» WHAT YOU ARE ASKED TO DO:
Rewrite the listing below, changing every "magnifier" to "magnifying glass" and keeping everything else the same. Leave the pictures out.

» EXERCISE MATERIAL:
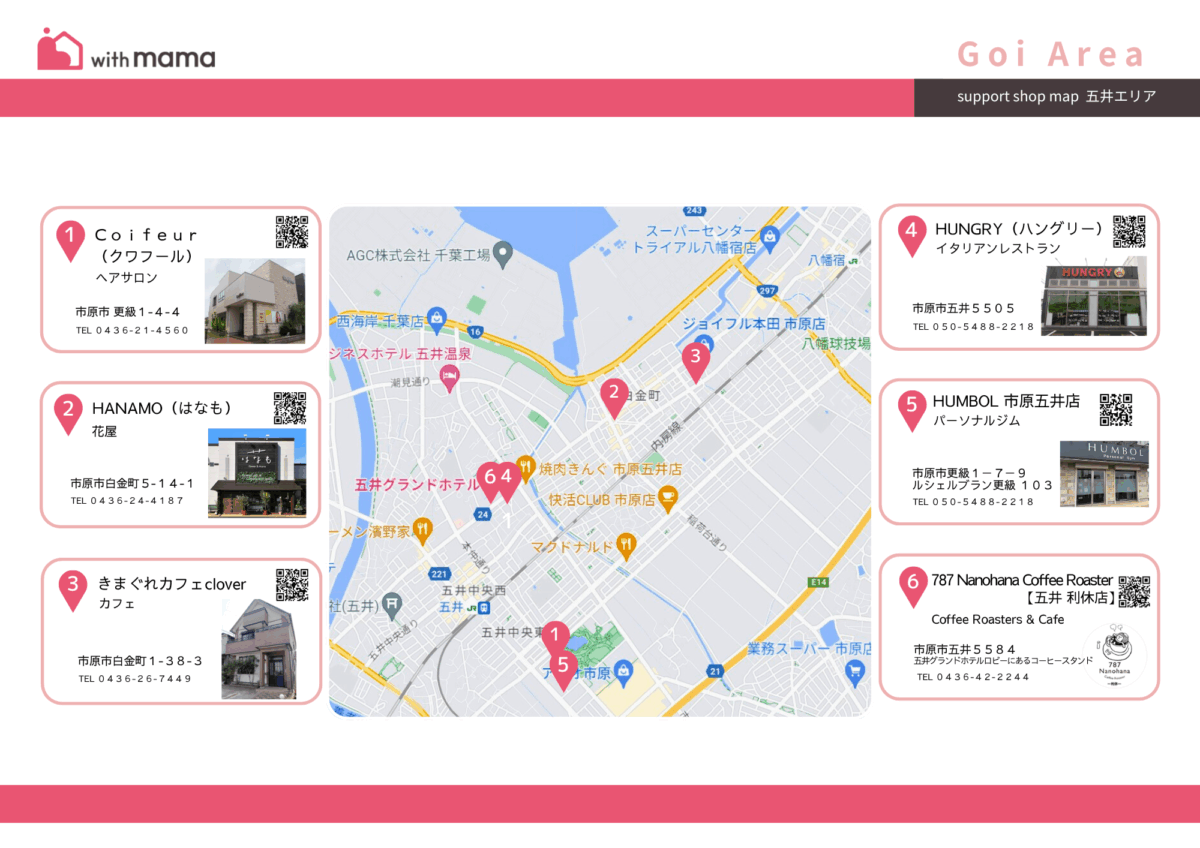1200x848 pixels.
Task: Click the support shop map 五井エリア label
Action: (x=1056, y=97)
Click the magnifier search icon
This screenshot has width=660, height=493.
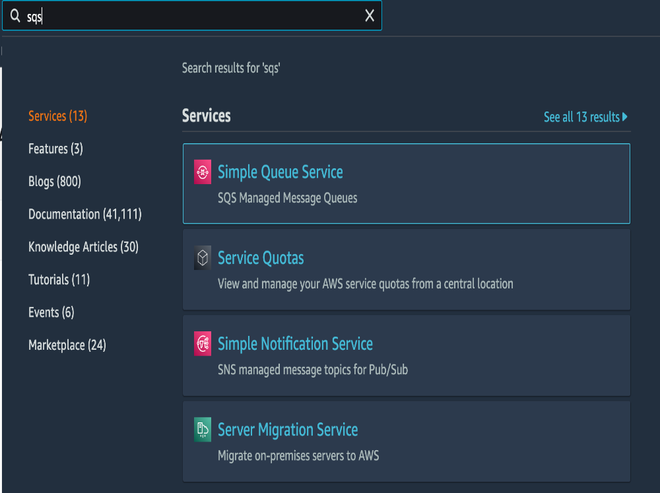click(x=14, y=16)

» COMPLETE OUTPUT:
1200x848 pixels.
Task: Click the support shop map 五井エリア label
Action: (x=1056, y=97)
Click the magnifying glass search icon
This screenshot has width=660, height=493.
click(x=14, y=16)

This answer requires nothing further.